Was kostet ein Schiedsverfahren insgesamt?
Grob: bei EUR 1 Mio. Streitwert und Einzelschiedsrichter rechnen Sie mit EUR 80.000–200.000 Gesamtaufwand je Partei (institutionelle Kosten + Anwalt). Bei EUR 10 Mio. und Dreiertribunal typisch EUR 400.000–1 Mio. je Partei. Der Vergleichsrechner oben zeigt nur die institutionellen Kosten — die Parteikosten müssen separat budgetiert werden.
Wer trägt die Kosten am Ende?
Das Tribunal entscheidet über die Kostentragung im Award. Gängig ist das Prinzip „costs follow the event“ — die unterlegene Partei trägt die Kosten. Tribunale können aber auch aufteilen, insbesondere bei teilweisem Obsiegen oder besonderer Verfahrensführung.
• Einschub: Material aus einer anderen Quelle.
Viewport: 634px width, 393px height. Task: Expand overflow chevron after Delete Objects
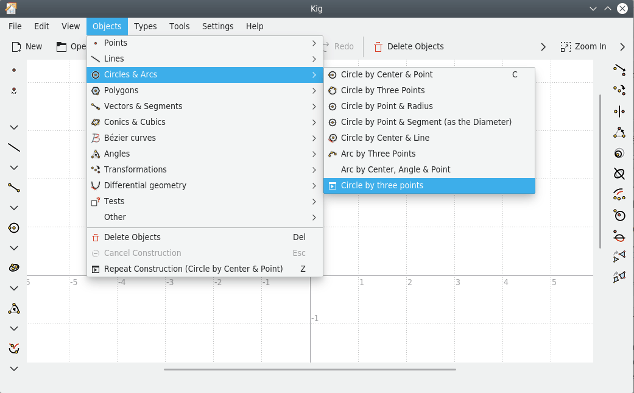point(543,47)
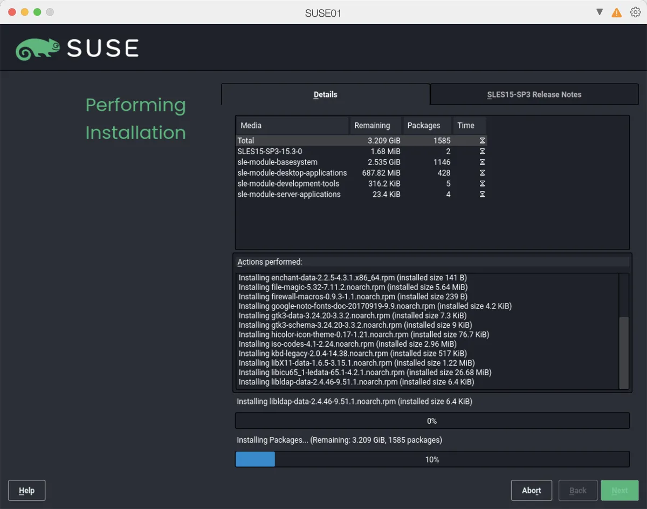The height and width of the screenshot is (509, 647).
Task: Click the Next button
Action: pyautogui.click(x=620, y=490)
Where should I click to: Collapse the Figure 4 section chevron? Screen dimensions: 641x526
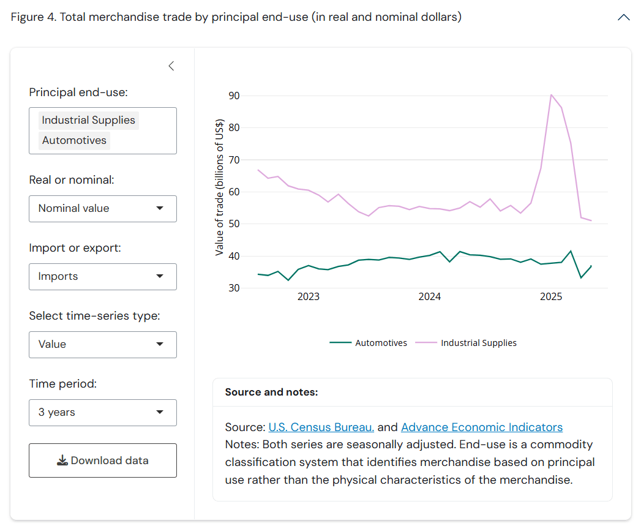pos(623,17)
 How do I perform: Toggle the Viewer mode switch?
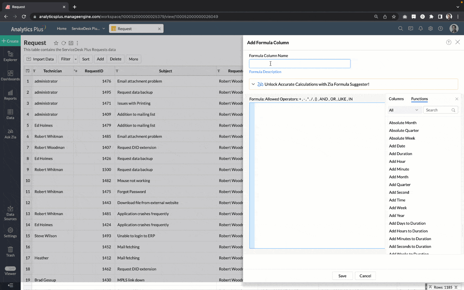point(10,268)
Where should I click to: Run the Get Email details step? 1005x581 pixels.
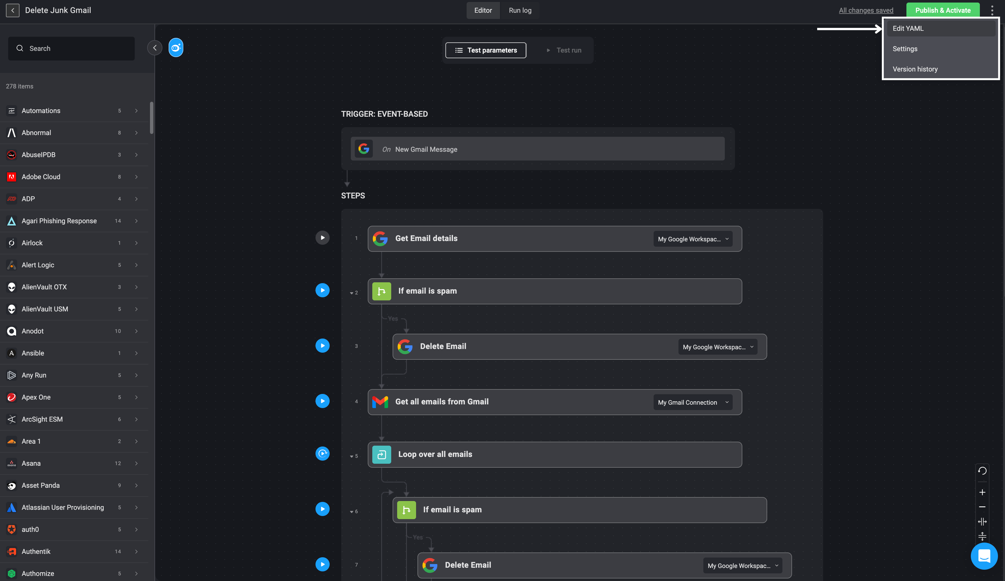point(322,238)
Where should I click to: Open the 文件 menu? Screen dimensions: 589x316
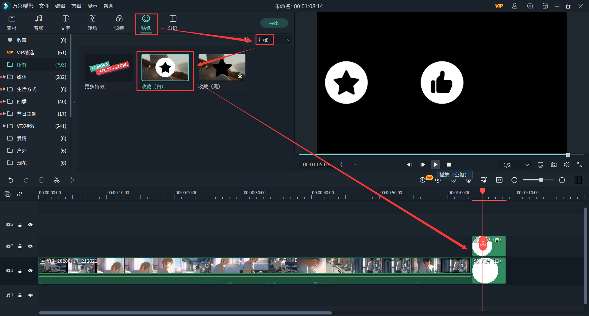tap(44, 6)
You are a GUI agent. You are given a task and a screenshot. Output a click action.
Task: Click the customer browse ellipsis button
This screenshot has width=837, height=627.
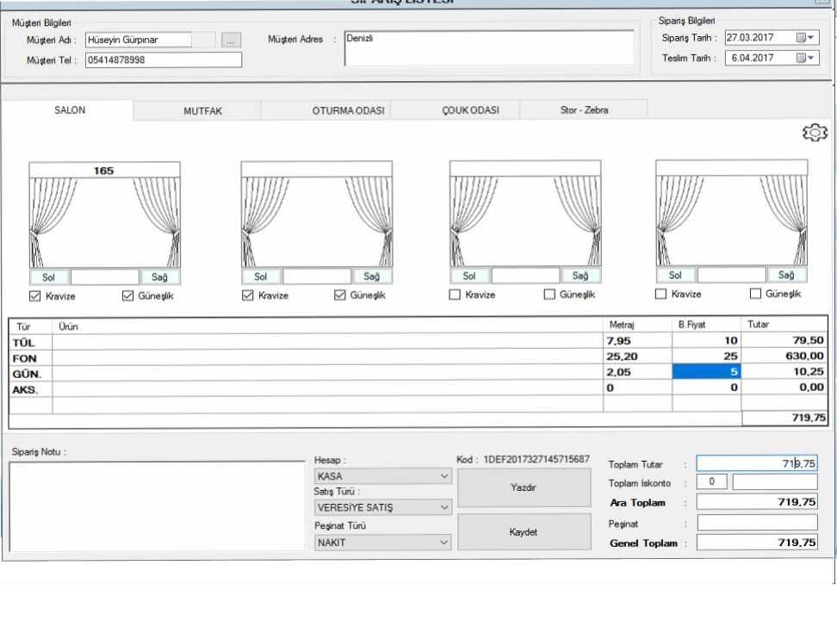coord(231,40)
In der Schiedsklausel kann eine abweichende Kostentragungsregel vereinbart werden.
Lohnt sich Third-Party Funding?
Bei aussichtsreichen Ansprüchen ab ca. EUR 5 Mio. kann Funding sinnvoll sein, wenn die klagende Partei das Kostenrisiko nicht tragen will oder kann. Fundinggeber nehmen typisch 20–35% des Erlöses. Voraussetzung ist ein starker Anspruch mit guter Vollstreckungsperspektive. Offenlegungspflichten und Security-for-Costs-Risiken müssen einkalkuliert werden.
Sind Expedited Procedures wirklich günstiger?
Ja, erheblich. Expedited Procedure reduziert Schiedsrichtergebühren durch kürzere Verfahrensdauer, verringert Schriftsatzrunden und damit Anwaltskosten, und führt häufig zu einem Einzelschiedsrichter. Beim SAC soll der Final Award beim Expedited Procedure binnen 6 Monaten ergehen. Der Kostenvorteil gegenüber dem Standardverfahren liegt typisch bei 30–60%.
Kostenrahmen und Institutionswahl klären
Welche Institution für Ihren Streitfall geeignet ist, hängt nicht nur von den Gebühren ab. Streitwert, Vertragsstruktur, Sprache, Vollstreckungsstaat, Komplexität und Parteistruktur sind entscheidend.